Task brief>
Tell me, please, how many lines in the records below include the word "checkbox". Give no more than the number.

◇ ◇ ◇ ◇

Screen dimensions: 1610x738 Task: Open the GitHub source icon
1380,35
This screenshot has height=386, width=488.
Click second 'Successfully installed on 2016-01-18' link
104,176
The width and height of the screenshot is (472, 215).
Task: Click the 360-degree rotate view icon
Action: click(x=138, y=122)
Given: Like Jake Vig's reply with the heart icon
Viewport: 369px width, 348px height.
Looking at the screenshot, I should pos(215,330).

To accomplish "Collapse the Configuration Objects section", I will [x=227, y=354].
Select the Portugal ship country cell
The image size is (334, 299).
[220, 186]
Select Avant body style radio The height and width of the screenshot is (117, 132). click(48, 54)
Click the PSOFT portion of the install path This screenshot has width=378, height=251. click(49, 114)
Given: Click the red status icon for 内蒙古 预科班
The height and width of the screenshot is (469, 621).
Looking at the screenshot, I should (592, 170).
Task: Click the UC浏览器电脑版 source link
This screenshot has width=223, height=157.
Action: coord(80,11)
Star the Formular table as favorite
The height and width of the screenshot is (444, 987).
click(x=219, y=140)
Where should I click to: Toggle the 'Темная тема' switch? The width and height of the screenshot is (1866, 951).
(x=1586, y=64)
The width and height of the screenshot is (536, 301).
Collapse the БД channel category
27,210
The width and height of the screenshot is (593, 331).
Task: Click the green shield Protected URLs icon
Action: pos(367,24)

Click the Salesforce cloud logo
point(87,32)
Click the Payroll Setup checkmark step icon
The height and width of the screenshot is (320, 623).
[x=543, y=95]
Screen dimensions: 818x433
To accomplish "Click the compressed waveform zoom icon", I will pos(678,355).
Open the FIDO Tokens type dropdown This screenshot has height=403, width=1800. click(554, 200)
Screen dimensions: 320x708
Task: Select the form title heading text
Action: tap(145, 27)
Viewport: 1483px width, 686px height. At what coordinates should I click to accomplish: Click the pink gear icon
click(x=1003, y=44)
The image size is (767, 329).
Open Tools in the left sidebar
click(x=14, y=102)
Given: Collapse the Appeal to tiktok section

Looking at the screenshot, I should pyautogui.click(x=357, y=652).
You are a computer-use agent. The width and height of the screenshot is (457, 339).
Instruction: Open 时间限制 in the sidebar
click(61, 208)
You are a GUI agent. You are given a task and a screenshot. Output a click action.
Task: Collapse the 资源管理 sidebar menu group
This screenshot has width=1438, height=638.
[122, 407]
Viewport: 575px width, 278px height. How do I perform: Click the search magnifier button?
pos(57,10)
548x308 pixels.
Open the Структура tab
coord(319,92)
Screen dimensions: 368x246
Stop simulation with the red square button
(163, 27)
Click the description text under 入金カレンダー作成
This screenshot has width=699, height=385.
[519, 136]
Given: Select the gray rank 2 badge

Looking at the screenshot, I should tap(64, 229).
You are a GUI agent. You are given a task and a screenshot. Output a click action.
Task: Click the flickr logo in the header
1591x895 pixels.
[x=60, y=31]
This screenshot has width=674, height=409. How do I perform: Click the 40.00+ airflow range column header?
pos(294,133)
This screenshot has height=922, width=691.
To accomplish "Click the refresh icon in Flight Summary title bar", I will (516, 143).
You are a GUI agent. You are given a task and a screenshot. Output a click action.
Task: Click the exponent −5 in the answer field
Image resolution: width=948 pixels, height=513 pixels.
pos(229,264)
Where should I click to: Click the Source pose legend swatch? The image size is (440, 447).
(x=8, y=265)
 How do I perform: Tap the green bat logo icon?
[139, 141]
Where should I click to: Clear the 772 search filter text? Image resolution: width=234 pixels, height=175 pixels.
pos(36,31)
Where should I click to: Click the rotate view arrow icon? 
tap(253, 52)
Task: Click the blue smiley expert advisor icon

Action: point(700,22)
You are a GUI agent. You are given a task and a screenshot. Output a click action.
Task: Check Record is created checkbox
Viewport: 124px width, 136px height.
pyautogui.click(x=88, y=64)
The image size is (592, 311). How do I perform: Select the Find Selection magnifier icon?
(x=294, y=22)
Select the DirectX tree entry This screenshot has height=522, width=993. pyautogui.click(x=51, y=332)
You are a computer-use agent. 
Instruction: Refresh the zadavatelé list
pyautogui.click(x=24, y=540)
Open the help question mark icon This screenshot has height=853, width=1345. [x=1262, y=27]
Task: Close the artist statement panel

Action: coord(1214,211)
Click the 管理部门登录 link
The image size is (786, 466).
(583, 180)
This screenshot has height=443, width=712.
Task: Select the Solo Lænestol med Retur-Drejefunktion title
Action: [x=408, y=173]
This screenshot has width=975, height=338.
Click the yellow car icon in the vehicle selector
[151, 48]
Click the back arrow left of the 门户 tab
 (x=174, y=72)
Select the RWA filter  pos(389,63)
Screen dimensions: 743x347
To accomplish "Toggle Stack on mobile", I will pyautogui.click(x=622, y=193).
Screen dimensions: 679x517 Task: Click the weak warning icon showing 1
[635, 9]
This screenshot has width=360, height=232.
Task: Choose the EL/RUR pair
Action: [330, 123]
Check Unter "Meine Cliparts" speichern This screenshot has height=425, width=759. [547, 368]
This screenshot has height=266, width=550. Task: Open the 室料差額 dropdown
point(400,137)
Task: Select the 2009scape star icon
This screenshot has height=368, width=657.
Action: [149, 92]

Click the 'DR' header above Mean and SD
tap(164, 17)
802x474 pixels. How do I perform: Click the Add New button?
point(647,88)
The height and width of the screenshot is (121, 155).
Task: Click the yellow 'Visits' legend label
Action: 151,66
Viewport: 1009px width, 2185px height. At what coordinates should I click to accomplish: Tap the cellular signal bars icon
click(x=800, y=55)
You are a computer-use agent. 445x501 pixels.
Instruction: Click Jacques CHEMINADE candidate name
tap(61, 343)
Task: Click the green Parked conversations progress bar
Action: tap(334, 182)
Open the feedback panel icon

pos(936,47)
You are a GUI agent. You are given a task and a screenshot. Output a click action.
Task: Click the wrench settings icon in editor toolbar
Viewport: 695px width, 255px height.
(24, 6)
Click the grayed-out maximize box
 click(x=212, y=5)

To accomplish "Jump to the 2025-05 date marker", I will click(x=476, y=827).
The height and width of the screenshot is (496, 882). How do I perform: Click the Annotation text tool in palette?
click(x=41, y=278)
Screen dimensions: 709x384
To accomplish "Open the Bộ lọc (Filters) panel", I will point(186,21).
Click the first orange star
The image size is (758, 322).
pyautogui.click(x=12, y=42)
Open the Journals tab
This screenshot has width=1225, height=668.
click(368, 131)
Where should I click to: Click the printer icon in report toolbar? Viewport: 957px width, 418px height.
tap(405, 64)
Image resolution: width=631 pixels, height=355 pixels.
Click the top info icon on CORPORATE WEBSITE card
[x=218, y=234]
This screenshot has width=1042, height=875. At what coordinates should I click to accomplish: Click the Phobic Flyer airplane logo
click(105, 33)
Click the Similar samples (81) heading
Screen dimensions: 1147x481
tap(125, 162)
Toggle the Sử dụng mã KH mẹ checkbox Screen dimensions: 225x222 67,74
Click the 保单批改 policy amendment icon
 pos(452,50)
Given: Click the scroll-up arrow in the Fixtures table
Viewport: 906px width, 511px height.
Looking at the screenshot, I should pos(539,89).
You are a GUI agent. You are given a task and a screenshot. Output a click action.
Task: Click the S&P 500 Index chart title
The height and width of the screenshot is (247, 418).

◇ ◇ ◇ ◇

Answer to the problem>
2